Austin Fire Department Asst. Chief Jeffrey Kennedy (left) and Capt. Brandon Jennings discuss a fire investigation at Congregation Beth Israel, at at B’nai Abraham Synagogue on Monday
Michael Minasi
Austin Fire Department Asst. Chief Jeffrey Kennedy (left) and Capt. Brandon Jennings discuss the fire investigation at Congregation Beth Israel, at B’nai Abraham Synagogue on Monday.

The Austin Fire Department is asking for help identifying a man in connection with an arson at Congregation Beth Israel synagogue earlier this week.

AFD said the suspect, described as a white male with a "thin build [and] brown hair," was seen carrying a 5-gallon "jerry can," a military-style container typically used to carry gasoline, according to a flyer released Wednesday morning. The fire came after a rash of antisemitic incidents in the Austin area.

Investigators said the man was seen on the Central Austin synagogue's surveillance footage around the time the fire started, just before 9 p.m. Sunday. AFD said he was driving a late-model Jeep Compass. It's asking anyone with information on the suspect to contact investigators at 512-974-0240.

Investigators said the suspect used an accelerant to start the fire at Beth Israel, which caused $25,000 worth of damage. They said the synagogue's cement edifice prevented the fire from doing more damage.

Elected officials and faith leaders on Monday denounced the recent incidents of antisemitism, including an out-of-state neo-Nazi group draping antisemitic banners along MoPac and antisemitic graffiti at Anderson High School late last month.

District 10 Council Member Alison Alter said Wednesday that she'll direct City Manager Spencer Cronk to retool how the city — and police — respond to antisemitism and other instances of hate speech and discrimination.
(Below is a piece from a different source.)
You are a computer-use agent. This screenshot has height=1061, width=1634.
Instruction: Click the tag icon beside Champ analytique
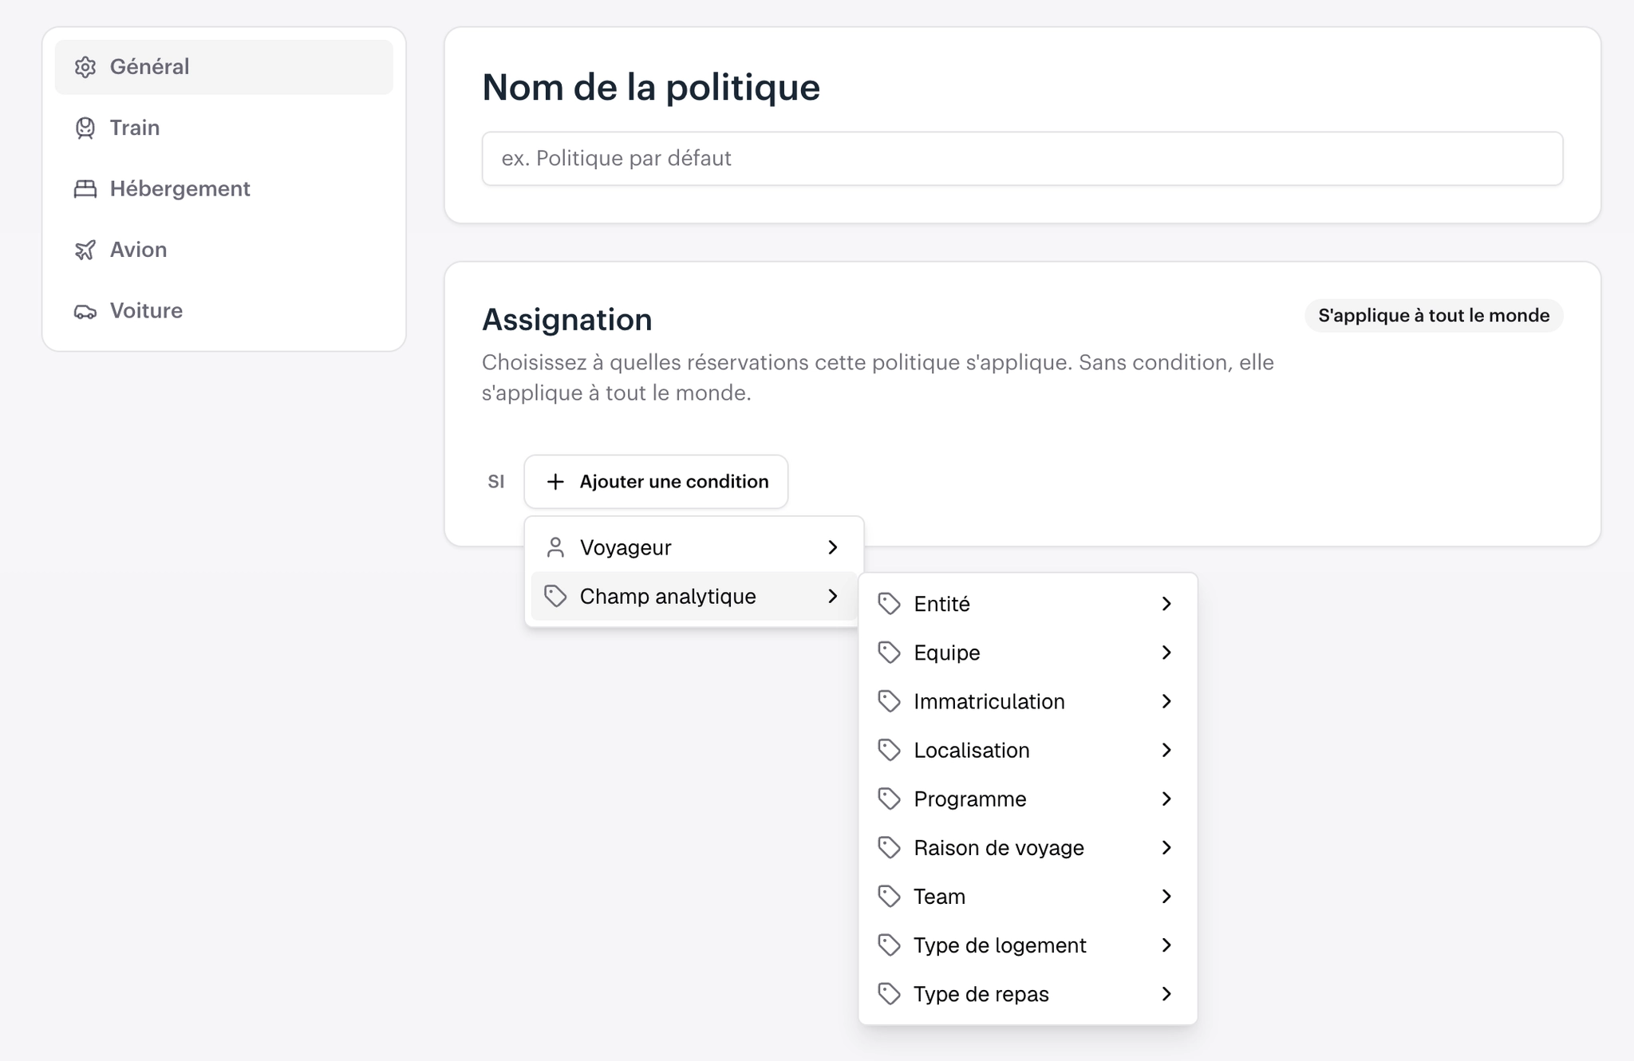click(555, 596)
Austin police were initially criticized for their response to the MoPac incident, after images on social media showed one officer fist-bumping a man wearing Nazi garb.

Alter, who represents the district where Beth Israel and the MoPac overpass are located, said she's been "disturbed by the increasing levels of antisemitic hate" in Austin. She and her family are members of the synagogue.

"I ... have asked for a briefing on the City’s current protocols and legal options for responding to incidents like these," she said. "I look forward to unanimous support from my Council colleagues. It is critical that as a city we join in a united front against hate and make clear that these acts do not represent our community values."

Alter will put forth the resolution at Thursday's City Council meeting. If passed, Cronk will have three months to report back.

Got a tip? Email Andrew Weber at Follow him on Twitter @England_Weber.

If you found the reporting above valuable, please consider making a donation to support it. Your gift pays for everything you find on Thanks for donating today.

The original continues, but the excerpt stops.